Records for this exercise
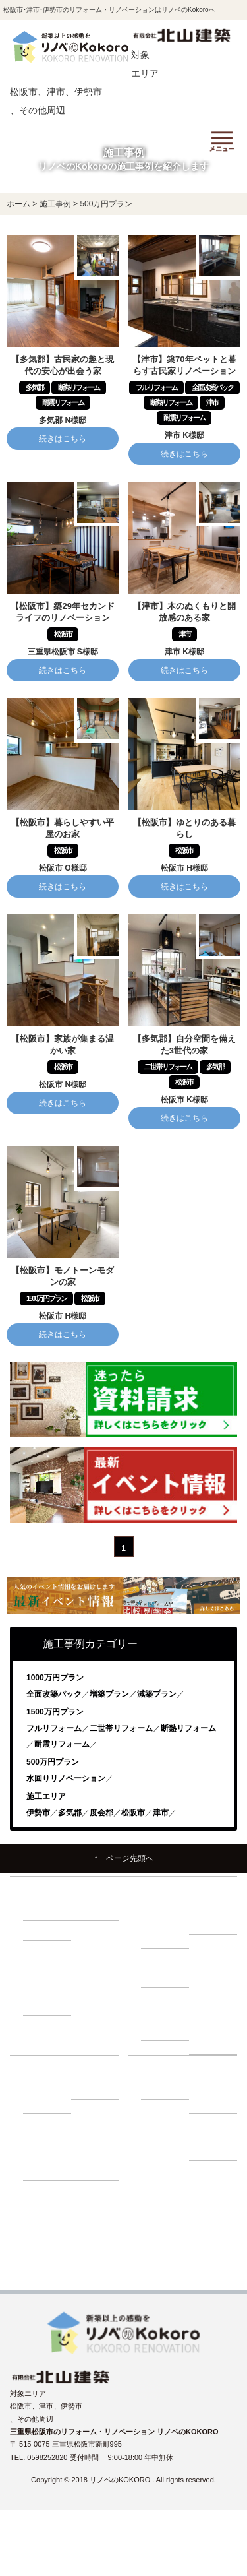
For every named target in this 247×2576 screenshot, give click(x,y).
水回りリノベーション (65, 1778)
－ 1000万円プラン (98, 1965)
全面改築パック (54, 1694)
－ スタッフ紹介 (215, 2095)
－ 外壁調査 (167, 2011)
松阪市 (133, 1812)
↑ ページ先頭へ (123, 1858)
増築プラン (109, 1694)
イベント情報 (162, 2189)
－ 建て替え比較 (49, 2095)
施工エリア (46, 1796)
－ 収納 (41, 1930)
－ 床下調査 (167, 1977)
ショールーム (162, 2247)
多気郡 (70, 1812)
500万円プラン (52, 1762)
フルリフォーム (54, 1728)
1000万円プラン (55, 1677)
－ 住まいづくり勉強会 (215, 1917)
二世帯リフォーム (121, 1728)
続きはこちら (62, 438)
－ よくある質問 (167, 2130)
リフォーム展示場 (170, 2228)
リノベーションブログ (177, 2209)
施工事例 (155, 2170)
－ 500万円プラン (47, 1965)
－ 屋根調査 (215, 2011)
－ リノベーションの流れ (167, 1923)
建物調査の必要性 (170, 1958)
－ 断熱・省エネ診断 (215, 2037)
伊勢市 (38, 1812)
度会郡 (101, 1812)
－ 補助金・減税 (97, 2116)
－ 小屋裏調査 (215, 1984)
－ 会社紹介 (167, 2088)
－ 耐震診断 (167, 2030)
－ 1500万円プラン (50, 1998)
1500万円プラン (55, 1711)
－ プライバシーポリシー (215, 2136)
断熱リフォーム (188, 1728)
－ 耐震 (41, 1910)
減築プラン (157, 1694)
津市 (161, 1812)
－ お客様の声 (97, 2163)
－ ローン (93, 2088)
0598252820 (48, 2457)
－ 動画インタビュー (49, 2163)
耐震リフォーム (62, 1744)
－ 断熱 (89, 1910)
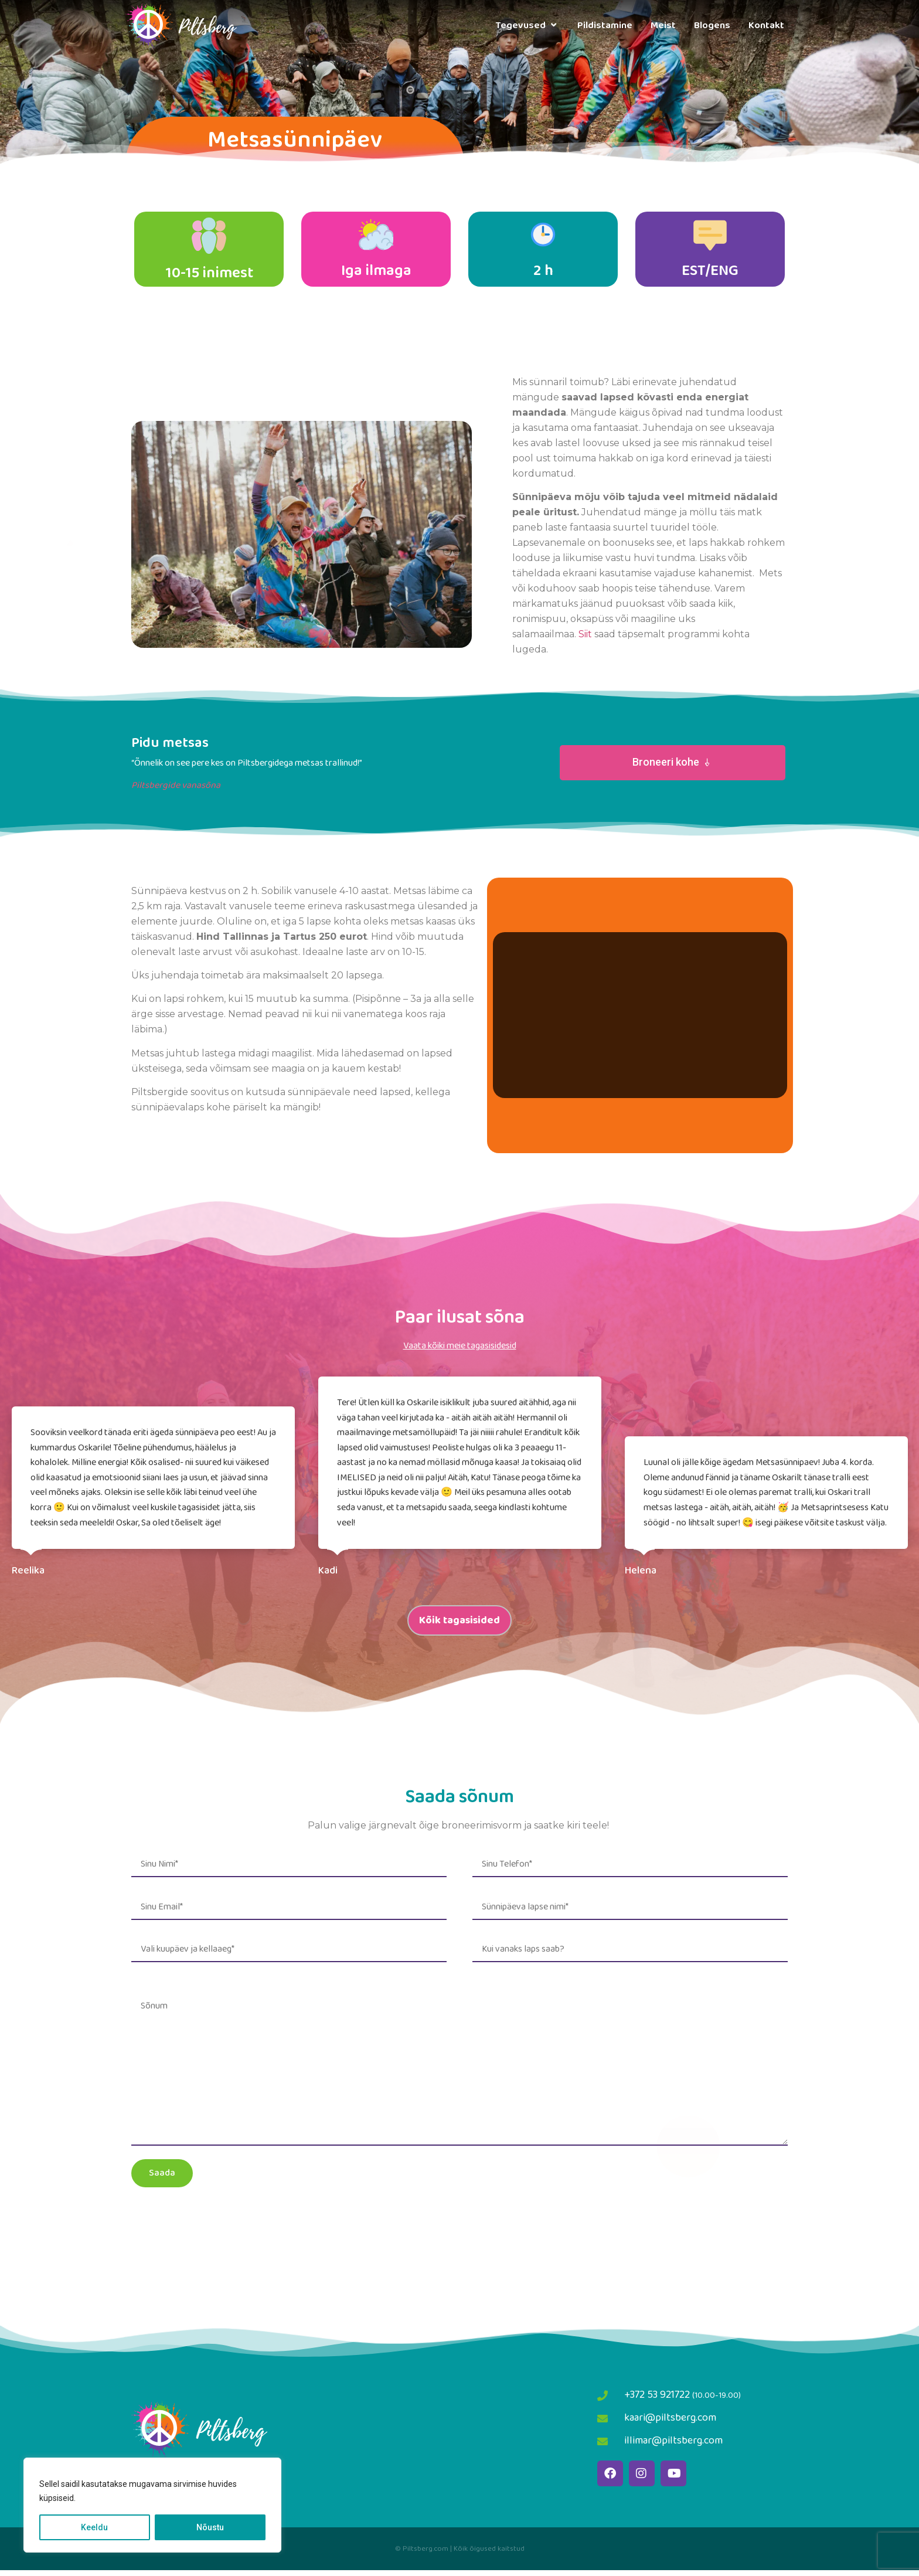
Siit (585, 640)
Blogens (712, 25)
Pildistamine (604, 25)
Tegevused (527, 25)
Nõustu (210, 2527)
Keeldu (94, 2527)
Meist (663, 25)
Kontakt (766, 25)
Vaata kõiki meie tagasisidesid (459, 1351)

Task statement
Print all of the records above line for line, without changing anything, and leave the pictures out of your answer.

Solution to this exercise
For every named target in this 247×2576 screenshot, give click(x,y).
水回りリノベーション (65, 1778)
－ 1000万円プラン (98, 1965)
全面改築パック (54, 1694)
－ スタッフ紹介 (215, 2095)
－ 外壁調査 (167, 2011)
松阪市 (133, 1812)
↑ ページ先頭へ (123, 1858)
増築プラン (109, 1694)
イベント情報 (162, 2189)
－ 建て替え比較 (49, 2095)
施工エリア (46, 1796)
－ 収納 (41, 1930)
－ 床下調査 (167, 1977)
ショールーム (162, 2247)
多気郡 (70, 1812)
500万円プラン (52, 1762)
フルリフォーム (54, 1728)
1000万円プラン (55, 1677)
－ 住まいづくり勉強会 (215, 1917)
二世帯リフォーム (121, 1728)
続きはこちら (62, 438)
－ よくある質問 (167, 2130)
リフォーム展示場 (170, 2228)
リノベーションブログ (177, 2209)
施工事例 (155, 2170)
－ 500万円プラン (47, 1965)
－ 屋根調査 (215, 2011)
－ リノベーションの流れ (167, 1923)
建物調査の必要性 (170, 1958)
－ 断熱・省エネ診断 (215, 2037)
伊勢市 (38, 1812)
度会郡 (101, 1812)
－ 補助金・減税 (97, 2116)
－ 小屋裏調査 (215, 1984)
－ 会社紹介 (167, 2088)
－ 耐震診断 (167, 2030)
－ 1500万円プラン (50, 1998)
1500万円プラン (55, 1711)
－ プライバシーポリシー (215, 2136)
断熱リフォーム (188, 1728)
－ 耐震 (41, 1910)
減築プラン (157, 1694)
津市 (161, 1812)
－ お客様の声 (97, 2163)
－ ローン (93, 2088)
0598252820 (48, 2457)
－ 動画インタビュー (49, 2163)
耐震リフォーム (62, 1744)
－ 断熱 (89, 1910)
Siit (585, 640)
Blogens (712, 25)
Pildistamine (604, 25)
Tegevused (527, 25)
Nõustu (210, 2527)
Keeldu (94, 2527)
Meist (663, 25)
Kontakt (766, 25)
Vaata kõiki meie tagasisidesid (459, 1351)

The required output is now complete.